The stage, sponsored by radio station 107.7 The End (which always seems to want to get in on a good thing before it's too late, for instance, hyping-to-death hipster acts such as Franz Ferdinand, The Postal Service, The Killers and countless others), focused on youth-driven bands whose members consisted of mostly teenagers.

And then there was the band Schoolyard Heroes, which took the YMCA stage early Saturday afternoon. Before The End made a format change last year, the band was receiving heavy rotation on the station, making it onto the nightly countdown of popular songs on a regular basis. But Schoolyard got lost in the midst of the format change and eventual hipster-takeover of the radio waves, in effect destroying a local band's opportunity to be heard and enjoyed by the masses.

For those unfamiliar, the group's music is best described as horror-rock and heavy-metal smashed together in a cyclone of frantic guitar riffs, demonic drumming and plenty of screaming, all loud enough to wake the undead zombies Schoolyard Heroes so often sings about. Three out of the four members of the group also happen to be UW students.

The "stage" the group performed on was four wooden pallets covered by a piece of plywood, which caused sound problems and equipment difficulties during parts of the set. But not much more should have been expected from a free show at the bottom of a hill. Technical difficulties aside, the group performed a sweltering 45 minutes of rock in sweltering 80-degree weather.

The band's singer, Ryann Donnelly, is equal parts Gwen Stefani, Courtney Love and Joan Jett. Her stage antics give her the potential to be the next Karen O (singer for Yeah Yeah Yeahs, another band mainstream media obsesses over in order to gain a piece of indie credibility) if the band can reach any level of national success. Donnelly's operatic wails during "The Mechanical Man vs. The Robot From the Outer Limits" makes one wonder how such a fiery singer with a vicious banshee-scream and biting-growl of a voice could produce such beautiful sounds.

In true rock-star fashion the group finished its set with its single "Dawn of the Dead." Marking the occasion of playing at the Fremont Fair, bassist and back-up vocalist Jonah Bergman replaced the lyric "The forces of evil marched on" with "The naked dudes on bikes rode on." Even guitarist Steve Bonnell, with his ever-growing afro, who is normally stagnant while he shreds, was feeling the music, bouncing up and down and moving around as much as he could on the makeshift stage.

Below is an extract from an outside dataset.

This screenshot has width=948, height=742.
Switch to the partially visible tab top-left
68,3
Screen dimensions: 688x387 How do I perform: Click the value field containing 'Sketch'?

The group's set was the perfect way to begin the musical festivities at the fair. Blue Sky Mile, another highly energetic up-and-coming band took the stage after Schoolyard. After the aggressive one-two punch of seeing both groups back to back, whatever band followed the pair didn't seem to matter.

After a weekend of music at the Fremont Fair, it is clear the revolution of removing over-hyped hipster bands from the mainstream has begun, and the "center of the universe" was just one stopping point on indie rock's road to global domination.